Running time and memory usage on benchmark datasets
To evaluate the running time and peak memory of each methylation-calling tool, we ran seven pipelines starting from the initial stage of taking input of raw fast5 files to the final output of the read-level and genome-level prediction results using the same high-performance computing (HPC) platform and environment for all seven tools (See “Methods”). We then split the raw ONT data to parallelize methylation calling for each tool. To minimize run time, a GPU and eight processors of hardware resources were allocated to each job for the methylation-calling tools. The SLURM resource and job management system effectively monitor the use of computing resources on HPC clusters [64]. Therefore, for each tested dataset we ran all jobs managed by SLURM and calculated the sums of CPU utilized times (hours), the max of job wall-clock times (hours), and the peak memory use (GB) based on reported logs of SLURM jobs for each pipeline (Fig. 7, Additional file 2: Table S12). We noted that only METEORE depends on the 5mC prediction of other tools’ results (e.g., Megalodon and DeepSignal), and thus the actual running time is the sum of the running times of METEORE, Megalodon, and DeepSignal.
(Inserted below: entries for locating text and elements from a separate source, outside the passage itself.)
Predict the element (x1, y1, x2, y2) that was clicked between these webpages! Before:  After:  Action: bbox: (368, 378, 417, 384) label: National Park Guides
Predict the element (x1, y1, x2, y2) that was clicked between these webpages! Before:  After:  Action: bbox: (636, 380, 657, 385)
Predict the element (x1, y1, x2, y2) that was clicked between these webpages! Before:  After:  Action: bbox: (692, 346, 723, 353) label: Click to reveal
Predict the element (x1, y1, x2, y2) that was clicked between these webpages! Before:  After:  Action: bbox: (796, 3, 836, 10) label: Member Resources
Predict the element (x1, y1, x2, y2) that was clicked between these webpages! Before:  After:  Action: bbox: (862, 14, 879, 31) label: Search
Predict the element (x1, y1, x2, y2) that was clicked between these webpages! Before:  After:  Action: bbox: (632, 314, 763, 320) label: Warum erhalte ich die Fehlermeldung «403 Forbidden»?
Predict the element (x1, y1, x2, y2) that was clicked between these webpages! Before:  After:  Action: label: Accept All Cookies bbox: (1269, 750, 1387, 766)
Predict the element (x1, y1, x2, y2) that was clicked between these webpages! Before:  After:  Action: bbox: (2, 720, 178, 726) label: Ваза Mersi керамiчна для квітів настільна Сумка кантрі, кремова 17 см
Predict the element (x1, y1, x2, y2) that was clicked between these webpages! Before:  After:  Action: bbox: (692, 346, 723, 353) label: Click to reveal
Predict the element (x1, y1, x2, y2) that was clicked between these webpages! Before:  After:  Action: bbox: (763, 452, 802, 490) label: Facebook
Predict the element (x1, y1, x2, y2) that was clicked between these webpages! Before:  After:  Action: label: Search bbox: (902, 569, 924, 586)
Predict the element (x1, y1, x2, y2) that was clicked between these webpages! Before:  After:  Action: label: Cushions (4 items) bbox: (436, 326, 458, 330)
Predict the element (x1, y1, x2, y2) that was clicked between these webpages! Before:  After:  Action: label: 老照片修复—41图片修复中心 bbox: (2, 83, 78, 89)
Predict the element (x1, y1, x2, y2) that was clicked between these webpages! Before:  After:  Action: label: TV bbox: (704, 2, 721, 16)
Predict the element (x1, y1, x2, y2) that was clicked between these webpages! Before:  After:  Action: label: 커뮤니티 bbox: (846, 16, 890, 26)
Guppy processed the fast5 raw signal file for NA19240 (~ 32× coverage) in the shortest amount of CPU time (151 h), followed by Megalodon and Nanopolish (698 and 703 h), while the CPU times for Tombo, DeepSignal, and DeepMod for the same file were much longer than the time required by Guppy (42×, 150×, and 186× longer, respectively). Furthermore, Guppy and Nanopolish exhibited the lowest peak memory usage (~ 13 and 19 GB), while Megalodon exhibited the highest peak memory usage (17× higher than that of Guppy). The same analysis of run time and peak memory usage for the other three benchmark datasets confirmed the ranking for these tools (Additional file 2: Table S12). In conclusion, Guppy and Nanopolish required both the least amount of CPU time and exhibited the lowest peak memory usage. DeepSignal and Tombo consumed more CPU times, but low peak memory, while Megalodon consumed large peak memory but short CPU time. METEORE and DeepMod both require the highest peak memory and CPU running time.